Gradually the harbour began to clear, but some ice started to move in on the dolphins which, by that time, was confined to a small, shallow corner of the harbour.

Fisheries officers, Ledwell and local residents grabbed steel poles and wood to move pans of ice, and used a small grapnel to help move floating wharf mooring lines out of the way.

Stanley Legge, owner of SGL Construction Ltd. of Heart’s Delight, who is also the local fire department chief, said he got a call from his friend Randy Sooley early in the morning to see if he would bring an excavator to the wharf.

“We brought one machine down, and Randy actually volunteered his time to operate the excavator, and then I talked to the fisheries officers there and suggested I could bring in a second excavator to try to speed up the process, and that’s what we did,” Legge said.

“The ice was pushed toward the wharf and the excavators were pushing it around the head of the wharf and lifting some over the wharf, where a favourable wind outside the harbour carried it away.”

Legge said fire department members were ready to help in any way they could. They also opened the fire hall, where local women prepared coffee and food.

“We opened our fire hall here to the fisheries personnel to have a place to go get a coffee and warm up, and let them use it as a base, because it is right across the road here (by the harbour),” he said.

“We helped to look after some traffic and we had our ice-water rescue crew on standby in case something went wrong.”

DFO issued a statement thanking the community for the “tremendous co-operation and assistance” and hospitality shown to its officers.

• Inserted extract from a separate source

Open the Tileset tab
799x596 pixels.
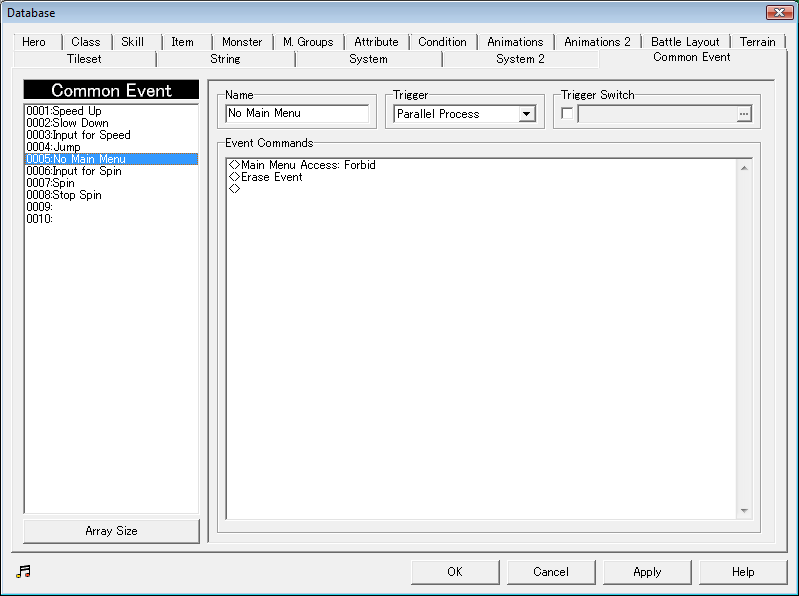(x=84, y=59)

Longtime Heart’s Delight resident Vern Mercer spent a lot of time at the harbour during the past week, arriving at daybreak each morning to check on the dolphins and take photos.

Mercer said he has never seen so much activity in the harbour as there has been this week.

Like other residents and bystanders, he became worried as the dolphins appeared to start showing stress as the ice moved in on them, leaving them in a small pool with about four feet of water.

When the ice separated, however, and the boats moved aside to allow the dolphins to swim out, Mercer was thrilled.

“This is great,” he said. “What a great job they did.”